Authorities sorting out Amber Alert case
Five young children remained in foster care in North Idaho on Wednesday and a self-described traveling preacher remained behind bars in Coeur d’Alene while police try to figure out if there was a kidnapping or not last week.
John Marc Thompson, 56, was in the Kootenai County Jail on Wednesday, held on a $500,000 arrest warrant but still not charged with any kind of kidnapping. The warrant was issued last weekend when the area was in the grip of a nationwide Amber Alert following a report that two little kids, ages 4 and 5, were traveling with Thompson and that his gold Lincoln Town Car became separated from other rigs ferrying the kids’ families to a campsite in Bonner County one week ago.

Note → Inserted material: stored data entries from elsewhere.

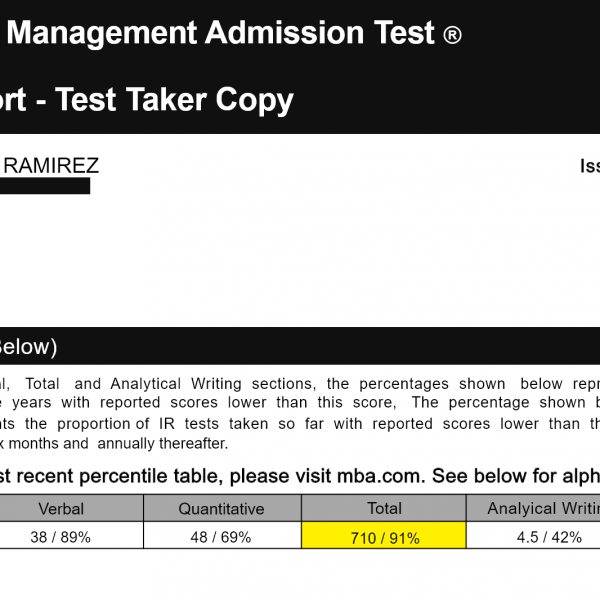Click the Management Admission Test title
Image resolution: width=600 pixels, height=600 pixels.
(x=220, y=35)
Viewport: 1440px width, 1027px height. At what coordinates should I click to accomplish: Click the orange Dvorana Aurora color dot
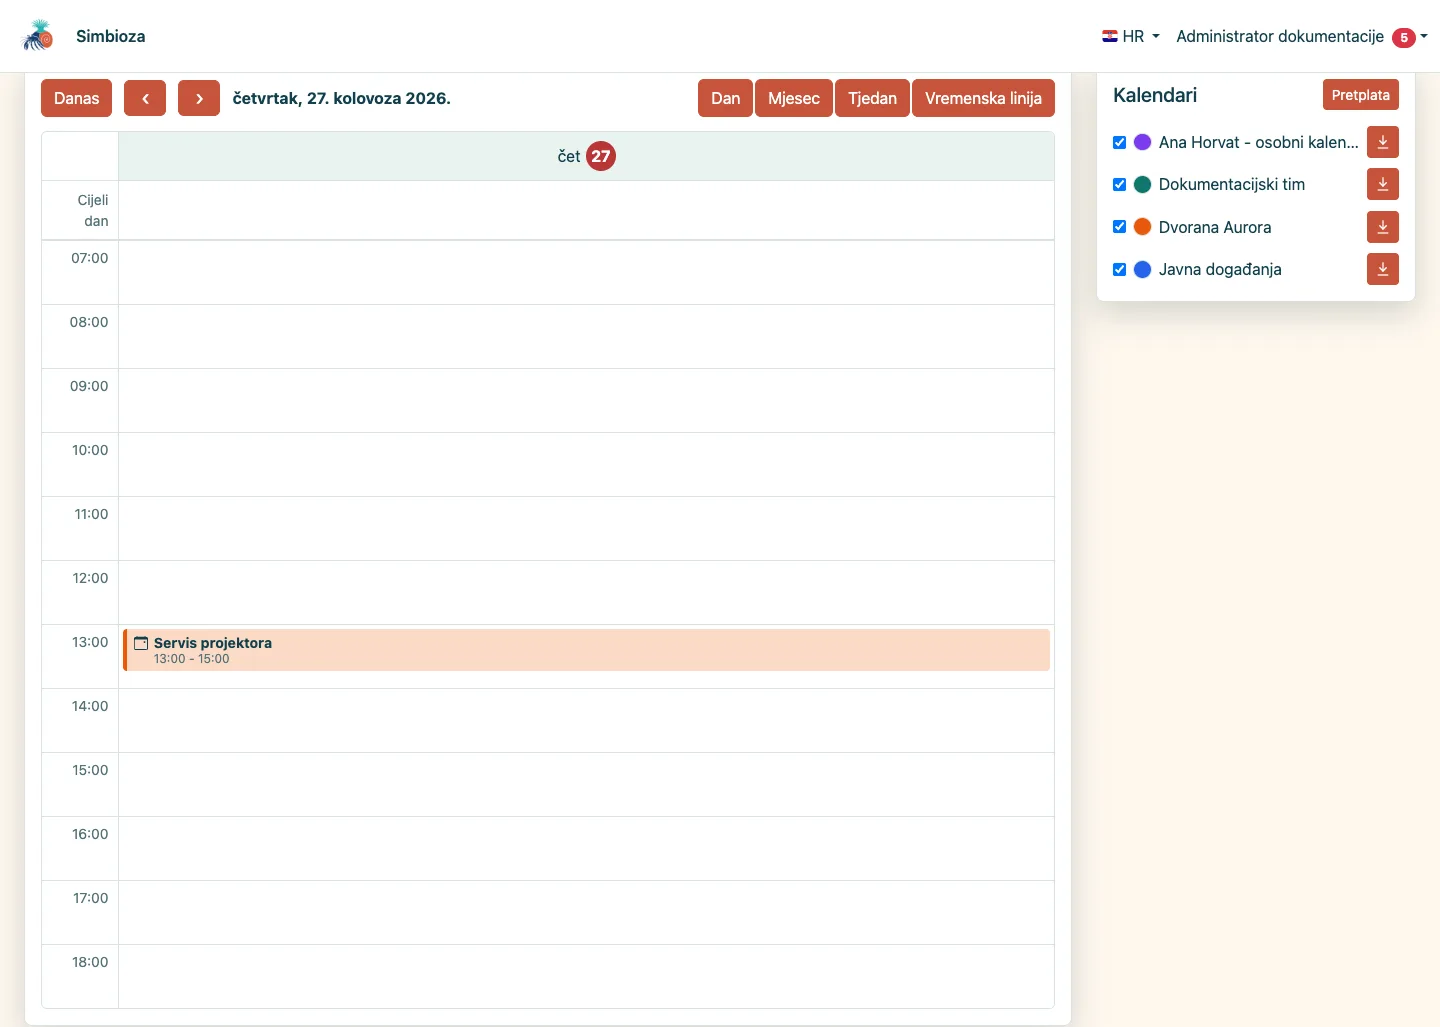1142,227
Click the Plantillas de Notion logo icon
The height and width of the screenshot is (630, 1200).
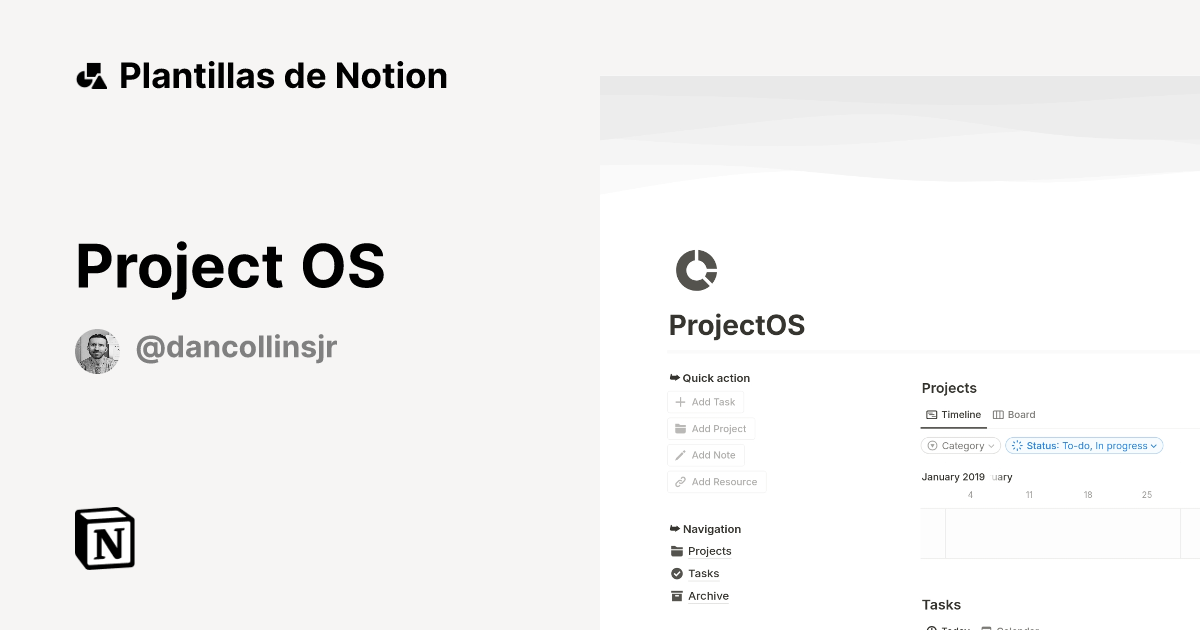[91, 75]
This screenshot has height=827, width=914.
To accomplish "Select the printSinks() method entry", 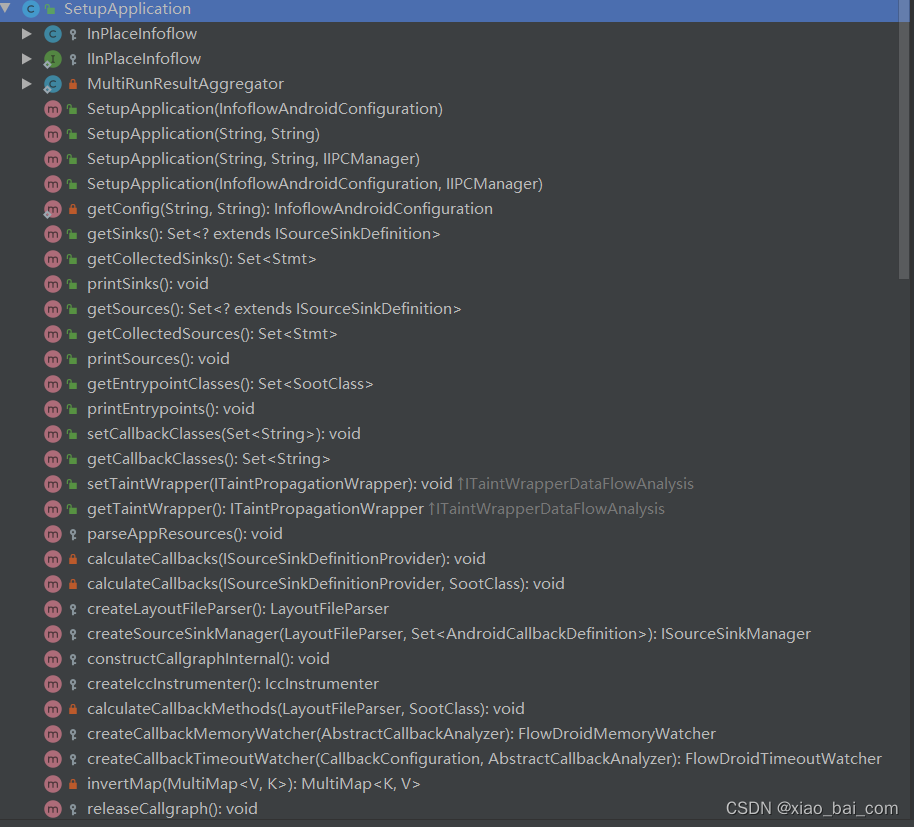I will click(x=147, y=283).
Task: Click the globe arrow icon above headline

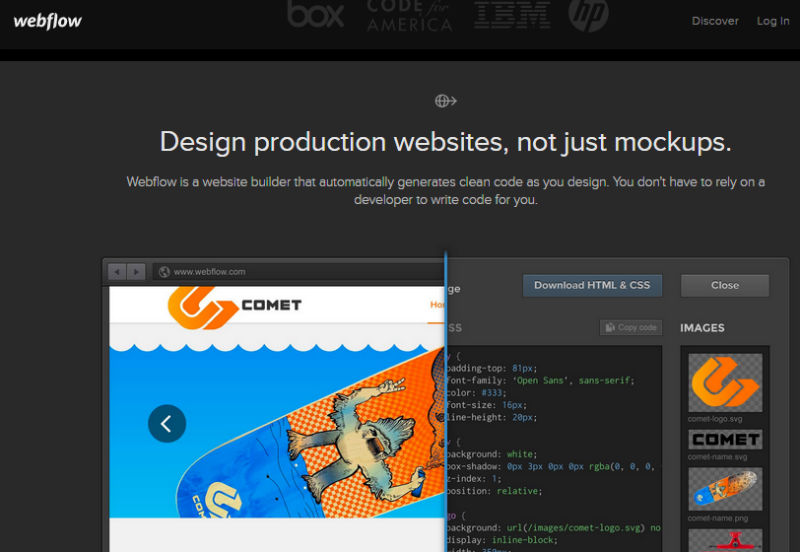Action: coord(445,101)
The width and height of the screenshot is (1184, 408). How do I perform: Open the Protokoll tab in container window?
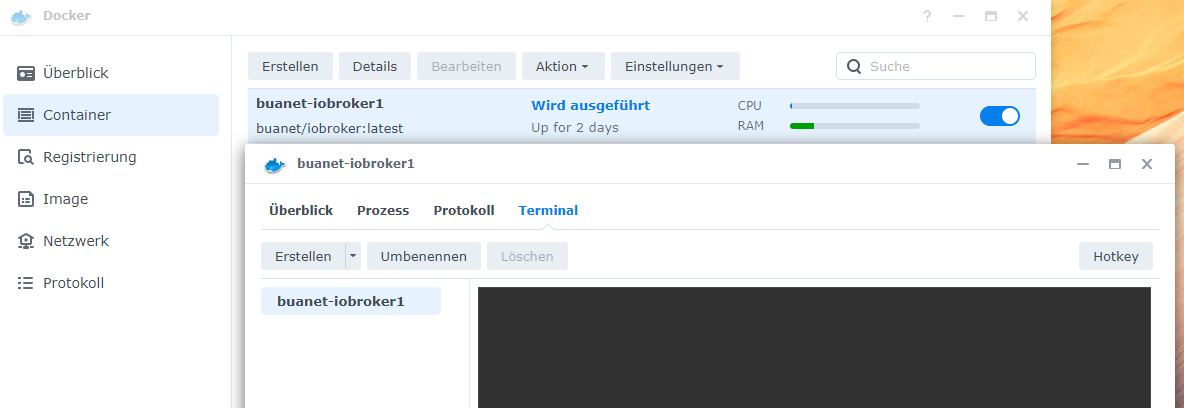(464, 210)
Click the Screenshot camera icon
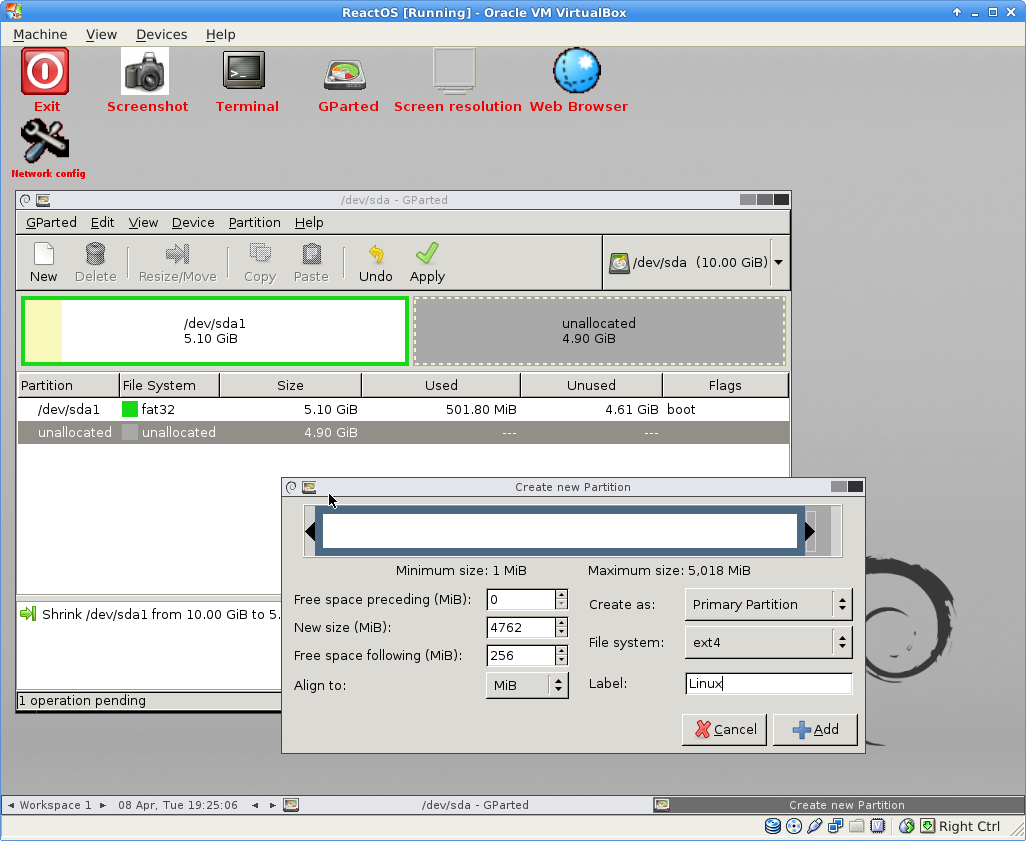 coord(145,72)
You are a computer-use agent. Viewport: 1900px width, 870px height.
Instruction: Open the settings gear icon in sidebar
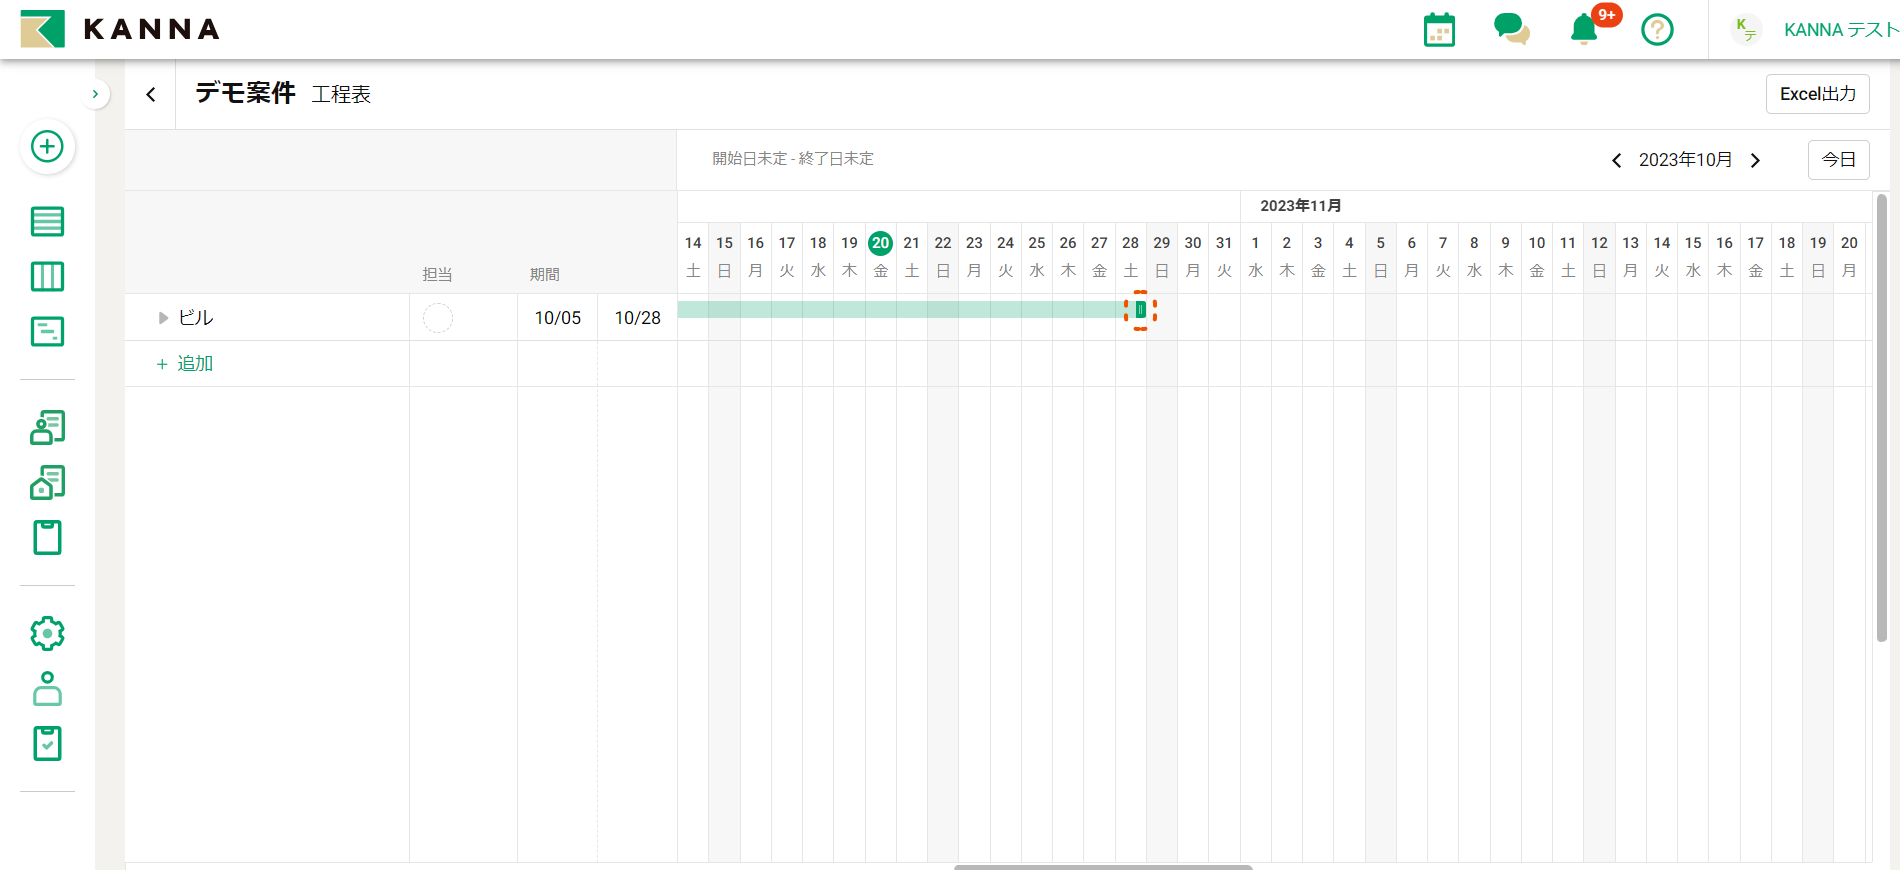pos(47,633)
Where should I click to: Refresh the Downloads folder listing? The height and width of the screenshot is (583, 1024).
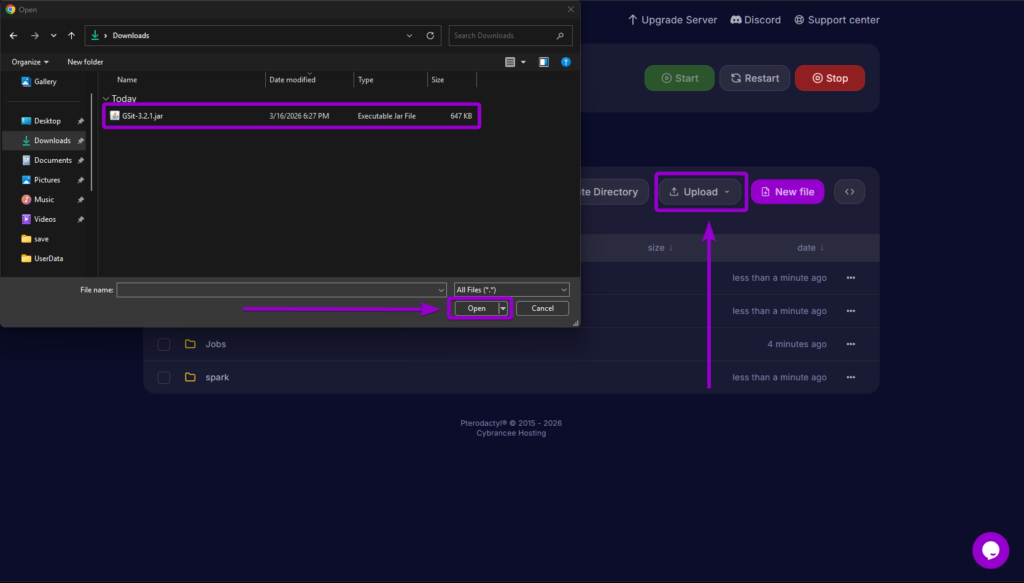point(429,35)
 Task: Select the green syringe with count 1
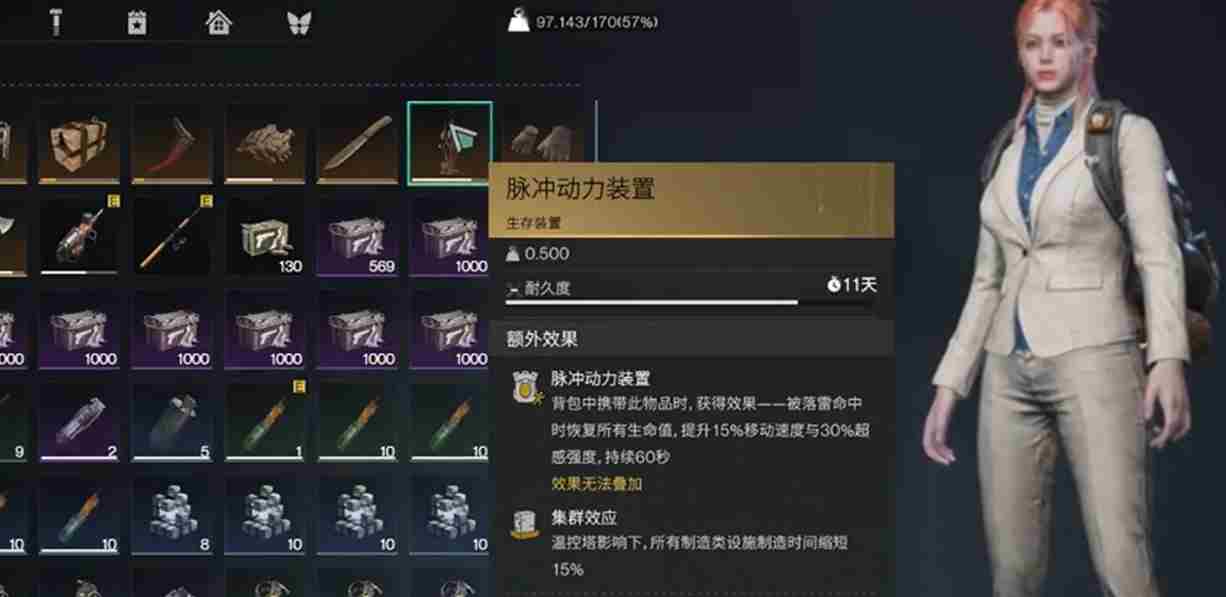click(x=265, y=420)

Concern for the safety of Tatiana Siebert, 4, and Ford Ware, 5, heightened when a records check revealed Thompson was wanted in four states for theft and embezzlement.
The children were found Monday – with siblings and kin – at a campsite south of Priest Lake. They were safe, police said, but not sound.
“My officers were distressed by the condition of the kids,” Lt. John Valdez of the Bonner County Sheriff’s Office said Wednesday.
To police, it appeared the children were malnourished and suffering other health threats from a transient lifestyle living out of cars in remote campsites, several officers have said. A doctor’s exam showed “the children, basically, were failing to thrive,” Valdez said. “One of them was 35 percent below his average weight for his age. They had a lot of problems.”
Bonner County detectives placed Tatiana, Ford and three other children – ranging in age from 4 months to 5 years – in foster care, where they remain.
Shelter hearings on Wednesday morning in Bonner County court were delayed to give state child welfare inspectors time to assess the kids and their families, a courthouse source said.
No date has been set for resuming the hearings.
Neither is there a date set for charging Thompson with kidnapping. Lansing Haynes, chief deputy prosecutor for Kootenai County, said Wednesday he was still awaiting a final police report into the tangled affair.
Thompson, who ditched criminal charges in Louisiana, Mississippi, Arizona and Colorado, apparently rolled the Town Car three weeks ago into a wooded campground in the Bitterroots where three generations of an extended family had been camping out. Yvonne Siebert had recently lost a job in Salmon.
Her sister Jennifer Anderson lost a child in a Moscow trailer fire last fall. Siebert and Anderson, sisters, took to the road with their mom, Brenda Moore, boyfriends and a total of six children.
In three battered rigs, the family members traveled to campgrounds across North Idaho, looking for work.
Thompson soon gained their trust, family members said, with his claims of being a preacher, and by sharing a scheme to make money by taking apart catalytic converters to recover precious metals.
When the troupe, joined by Thompson, became separated at the Interstate 90 and U.S. Highway 95 interchange last Thursday, Yvonne Siebert and Moore believed Thompson had vanished with Tatiana and Ford in his car.
It appears, however, that Thompson merely drove to the campsite everyone was aiming for and waited there with Anderson, her boyfriend Les Ward, and five of the six kids, apparently trusting Siebert and Moore would eventually show up.
Instead, Siebert and Moore reported the children missing to Coeur d’Alene police who, when Thompson’s criminal record popped up, issued an Amber Alert last Friday, which turned into a major weekend investigation.
Siebert and other family members were furious Monday that as police proclaimed a “happy outcome” with the children recovered, their kids were taken away to foster care.
“I understand someone might be upset about it,” Valdez said. “We have to look to the welfare of children when it appears, through circumstances or neglect, no one is taking proper care of them. These are kids from the cradle to 5 – we’re not talking teenagers here.”
Lt. Don Jiran of the Coeur d’Alene Police Department voiced a similar view: “Our primary concern was the welfare of the children.”
Jiran shrugged aside criticism that police may have been overly harsh with the traveling clan because they were poor and transient.
Coeur d’Alene Police assigned all its detectives to the search, Jiran said. “For three days all of our other cases sat. And I’m not complaining,” Jiran said. Other local, state and federal agencies kicked in to help in the search.
“These kids couldn’t take care of themselves. If they were all adults? Well, OK, they can take care of themselves. But these kids couldn’t,” Jiran said.
“Those living conditions are not conducive to healthy kids.”